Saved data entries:
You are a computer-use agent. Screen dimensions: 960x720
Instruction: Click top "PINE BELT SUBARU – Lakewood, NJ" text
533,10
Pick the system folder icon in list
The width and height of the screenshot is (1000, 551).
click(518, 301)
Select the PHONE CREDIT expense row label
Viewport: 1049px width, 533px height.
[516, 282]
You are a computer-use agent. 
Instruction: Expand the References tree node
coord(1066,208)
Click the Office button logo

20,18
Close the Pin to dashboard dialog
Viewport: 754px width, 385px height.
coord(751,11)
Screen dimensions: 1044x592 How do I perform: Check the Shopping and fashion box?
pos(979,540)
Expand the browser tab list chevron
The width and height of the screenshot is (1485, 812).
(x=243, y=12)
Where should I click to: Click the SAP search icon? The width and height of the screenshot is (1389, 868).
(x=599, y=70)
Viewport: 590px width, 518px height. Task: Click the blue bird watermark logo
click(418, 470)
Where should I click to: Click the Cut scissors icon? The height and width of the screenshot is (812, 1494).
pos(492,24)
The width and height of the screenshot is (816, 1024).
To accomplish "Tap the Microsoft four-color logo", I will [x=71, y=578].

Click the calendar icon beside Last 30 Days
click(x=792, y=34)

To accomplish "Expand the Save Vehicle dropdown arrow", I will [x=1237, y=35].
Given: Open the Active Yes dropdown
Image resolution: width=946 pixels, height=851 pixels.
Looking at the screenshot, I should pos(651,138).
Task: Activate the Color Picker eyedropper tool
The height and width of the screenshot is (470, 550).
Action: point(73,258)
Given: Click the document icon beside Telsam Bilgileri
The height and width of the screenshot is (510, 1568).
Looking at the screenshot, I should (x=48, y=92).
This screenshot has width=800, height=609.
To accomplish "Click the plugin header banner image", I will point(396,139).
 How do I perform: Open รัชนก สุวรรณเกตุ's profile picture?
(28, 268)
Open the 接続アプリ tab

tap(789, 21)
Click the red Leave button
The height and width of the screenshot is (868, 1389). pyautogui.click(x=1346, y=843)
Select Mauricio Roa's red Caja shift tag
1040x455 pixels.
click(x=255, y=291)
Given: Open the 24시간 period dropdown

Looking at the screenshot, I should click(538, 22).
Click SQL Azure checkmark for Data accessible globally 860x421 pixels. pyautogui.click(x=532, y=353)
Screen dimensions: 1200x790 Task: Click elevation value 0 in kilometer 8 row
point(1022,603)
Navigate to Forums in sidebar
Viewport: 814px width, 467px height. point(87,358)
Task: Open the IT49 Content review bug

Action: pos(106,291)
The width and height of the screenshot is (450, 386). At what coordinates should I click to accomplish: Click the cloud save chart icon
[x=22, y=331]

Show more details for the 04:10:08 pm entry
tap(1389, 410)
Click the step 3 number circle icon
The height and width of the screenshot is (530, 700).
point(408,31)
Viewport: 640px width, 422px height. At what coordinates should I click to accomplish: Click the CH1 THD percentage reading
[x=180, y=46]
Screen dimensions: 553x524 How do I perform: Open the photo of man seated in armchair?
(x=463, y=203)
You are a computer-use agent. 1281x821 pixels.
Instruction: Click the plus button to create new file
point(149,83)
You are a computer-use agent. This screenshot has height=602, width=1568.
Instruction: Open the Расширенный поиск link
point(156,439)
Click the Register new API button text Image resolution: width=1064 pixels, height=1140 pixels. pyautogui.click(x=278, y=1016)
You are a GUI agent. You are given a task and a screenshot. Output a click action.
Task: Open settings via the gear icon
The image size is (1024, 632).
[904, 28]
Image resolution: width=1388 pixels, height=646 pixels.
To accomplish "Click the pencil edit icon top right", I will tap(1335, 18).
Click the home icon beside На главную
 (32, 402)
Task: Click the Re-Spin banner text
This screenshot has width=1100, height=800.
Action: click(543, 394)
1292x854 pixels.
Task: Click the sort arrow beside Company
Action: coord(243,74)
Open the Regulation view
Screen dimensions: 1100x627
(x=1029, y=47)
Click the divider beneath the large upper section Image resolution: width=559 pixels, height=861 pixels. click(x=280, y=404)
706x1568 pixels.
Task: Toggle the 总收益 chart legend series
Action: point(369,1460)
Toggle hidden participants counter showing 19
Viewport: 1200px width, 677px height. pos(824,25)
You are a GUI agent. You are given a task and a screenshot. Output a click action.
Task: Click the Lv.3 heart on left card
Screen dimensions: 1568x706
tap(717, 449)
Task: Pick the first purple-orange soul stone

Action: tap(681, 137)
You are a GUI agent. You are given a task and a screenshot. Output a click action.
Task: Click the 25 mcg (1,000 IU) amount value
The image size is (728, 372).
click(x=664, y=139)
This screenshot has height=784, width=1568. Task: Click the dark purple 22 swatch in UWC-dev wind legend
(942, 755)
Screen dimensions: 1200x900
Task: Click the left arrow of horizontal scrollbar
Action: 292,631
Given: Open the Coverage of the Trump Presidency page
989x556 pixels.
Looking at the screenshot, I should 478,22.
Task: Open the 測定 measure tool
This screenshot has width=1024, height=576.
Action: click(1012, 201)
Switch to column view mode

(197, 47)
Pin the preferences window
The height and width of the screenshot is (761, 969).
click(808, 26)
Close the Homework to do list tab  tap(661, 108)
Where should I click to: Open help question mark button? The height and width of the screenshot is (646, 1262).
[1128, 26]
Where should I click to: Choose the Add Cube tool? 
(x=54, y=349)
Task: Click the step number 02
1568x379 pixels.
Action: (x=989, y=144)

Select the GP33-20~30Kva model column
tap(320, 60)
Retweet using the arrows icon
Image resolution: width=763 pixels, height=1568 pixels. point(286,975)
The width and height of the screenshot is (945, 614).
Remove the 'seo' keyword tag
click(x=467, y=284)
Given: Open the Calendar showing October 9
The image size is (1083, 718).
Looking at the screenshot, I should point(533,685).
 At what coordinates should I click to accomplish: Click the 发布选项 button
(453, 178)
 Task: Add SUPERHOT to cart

- Task directions -
Write every entry out again exactly.

- Output of the task -
You are a computer-use agent. Screen dimensions: 960x720
Instruction: Click top "PINE BELT SUBARU – Lakewood, NJ" text
533,10
Pick the system folder icon in list
The width and height of the screenshot is (1000, 551).
click(518, 301)
Select the PHONE CREDIT expense row label
Viewport: 1049px width, 533px height.
[516, 282]
You are a computer-use agent. 
Instruction: Expand the References tree node
coord(1066,208)
Click the Office button logo

20,18
Close the Pin to dashboard dialog
Viewport: 754px width, 385px height.
coord(751,11)
Screen dimensions: 1044x592 How do I perform: Check the Shopping and fashion box?
pos(979,540)
Expand the browser tab list chevron
The width and height of the screenshot is (1485, 812).
(x=243, y=12)
Where should I click to: Click the SAP search icon? The width and height of the screenshot is (1389, 868).
(x=599, y=70)
Viewport: 590px width, 518px height. Task: Click the blue bird watermark logo
click(418, 470)
Where should I click to: Click the Cut scissors icon? The height and width of the screenshot is (812, 1494).
pos(492,24)
The width and height of the screenshot is (816, 1024).
To accomplish "Tap the Microsoft four-color logo", I will [x=71, y=578].

Click the calendar icon beside Last 30 Days
click(x=792, y=34)

To accomplish "Expand the Save Vehicle dropdown arrow", I will [x=1237, y=35].
Given: Open the Active Yes dropdown
Image resolution: width=946 pixels, height=851 pixels.
Looking at the screenshot, I should pos(651,138).
Task: Activate the Color Picker eyedropper tool
The height and width of the screenshot is (470, 550).
Action: point(73,258)
Given: Click the document icon beside Telsam Bilgileri
The height and width of the screenshot is (510, 1568).
Looking at the screenshot, I should (x=48, y=92).
This screenshot has width=800, height=609.
To accomplish "Click the plugin header banner image", I will point(396,139).
 How do I perform: Open รัชนก สุวรรณเกตุ's profile picture?
(28, 268)
Open the 接続アプリ tab

tap(789, 21)
Click the red Leave button
The height and width of the screenshot is (868, 1389). pyautogui.click(x=1346, y=843)
Select Mauricio Roa's red Caja shift tag
1040x455 pixels.
click(x=255, y=291)
Given: Open the 24시간 period dropdown

Looking at the screenshot, I should click(538, 22).
Click SQL Azure checkmark for Data accessible globally 860x421 pixels. pyautogui.click(x=532, y=353)
Screen dimensions: 1200x790 Task: Click elevation value 0 in kilometer 8 row
point(1022,603)
Navigate to Forums in sidebar
Viewport: 814px width, 467px height. point(87,358)
Task: Open the IT49 Content review bug

Action: pos(106,291)
The width and height of the screenshot is (450, 386). At what coordinates should I click to accomplish: Click the cloud save chart icon
[x=22, y=331]

Show more details for the 04:10:08 pm entry
tap(1389, 410)
Click the step 3 number circle icon
The height and width of the screenshot is (530, 700).
point(408,31)
Viewport: 640px width, 422px height. At what coordinates should I click to accomplish: Click the CH1 THD percentage reading
[x=180, y=46]
Screen dimensions: 553x524 How do I perform: Open the photo of man seated in armchair?
(x=463, y=203)
You are a computer-use agent. 1281x821 pixels.
Instruction: Click the plus button to create new file
point(149,83)
You are a computer-use agent. This screenshot has height=602, width=1568.
Instruction: Open the Расширенный поиск link
point(156,439)
Click the Register new API button text Image resolution: width=1064 pixels, height=1140 pixels. pyautogui.click(x=278, y=1016)
You are a GUI agent. You are given a task and a screenshot. Output a click action.
Task: Open settings via the gear icon
The image size is (1024, 632).
[904, 28]
Image resolution: width=1388 pixels, height=646 pixels.
To accomplish "Click the pencil edit icon top right", I will tap(1335, 18).
Click the home icon beside На главную
 (32, 402)
Task: Click the Re-Spin banner text
This screenshot has width=1100, height=800.
Action: click(543, 394)
1292x854 pixels.
Task: Click the sort arrow beside Company
Action: coord(243,74)
Open the Regulation view
Screen dimensions: 1100x627
(x=1029, y=47)
Click the divider beneath the large upper section Image resolution: width=559 pixels, height=861 pixels. click(x=280, y=404)
706x1568 pixels.
Task: Toggle the 总收益 chart legend series
Action: point(369,1460)
Toggle hidden participants counter showing 19
Viewport: 1200px width, 677px height. pos(824,25)
You are a GUI agent. You are given a task and a screenshot. Output a click action.
Task: Click the Lv.3 heart on left card
Screen dimensions: 1568x706
tap(717, 449)
Task: Pick the first purple-orange soul stone

Action: tap(681, 137)
You are a GUI agent. You are given a task and a screenshot. Output a click action.
Task: Click the 25 mcg (1,000 IU) amount value
The image size is (728, 372).
click(x=664, y=139)
This screenshot has height=784, width=1568. Task: Click the dark purple 22 swatch in UWC-dev wind legend
(942, 755)
Screen dimensions: 1200x900
Task: Click the left arrow of horizontal scrollbar
Action: 292,631
Given: Open the Coverage of the Trump Presidency page
989x556 pixels.
Looking at the screenshot, I should 478,22.
Task: Open the 測定 measure tool
This screenshot has width=1024, height=576.
Action: click(1012, 201)
Switch to column view mode

(197, 47)
Pin the preferences window
The height and width of the screenshot is (761, 969).
click(808, 26)
Close the Homework to do list tab  tap(661, 108)
Where should I click to: Open help question mark button? The height and width of the screenshot is (646, 1262).
[1128, 26]
Where should I click to: Choose the Add Cube tool? 
(x=54, y=349)
Task: Click the step number 02
1568x379 pixels.
Action: (x=989, y=144)

Select the GP33-20~30Kva model column
tap(320, 60)
Retweet using the arrows icon
Image resolution: width=763 pixels, height=1568 pixels. point(286,975)
The width and height of the screenshot is (945, 614).
Remove the 'seo' keyword tag
click(x=467, y=284)
Given: Open the Calendar showing October 9
The image size is (1083, 718).
Looking at the screenshot, I should point(533,685).
 At what coordinates should I click to accomplish: Click the 发布选项 button
(453, 178)
 Task: Add SUPERHOT to cart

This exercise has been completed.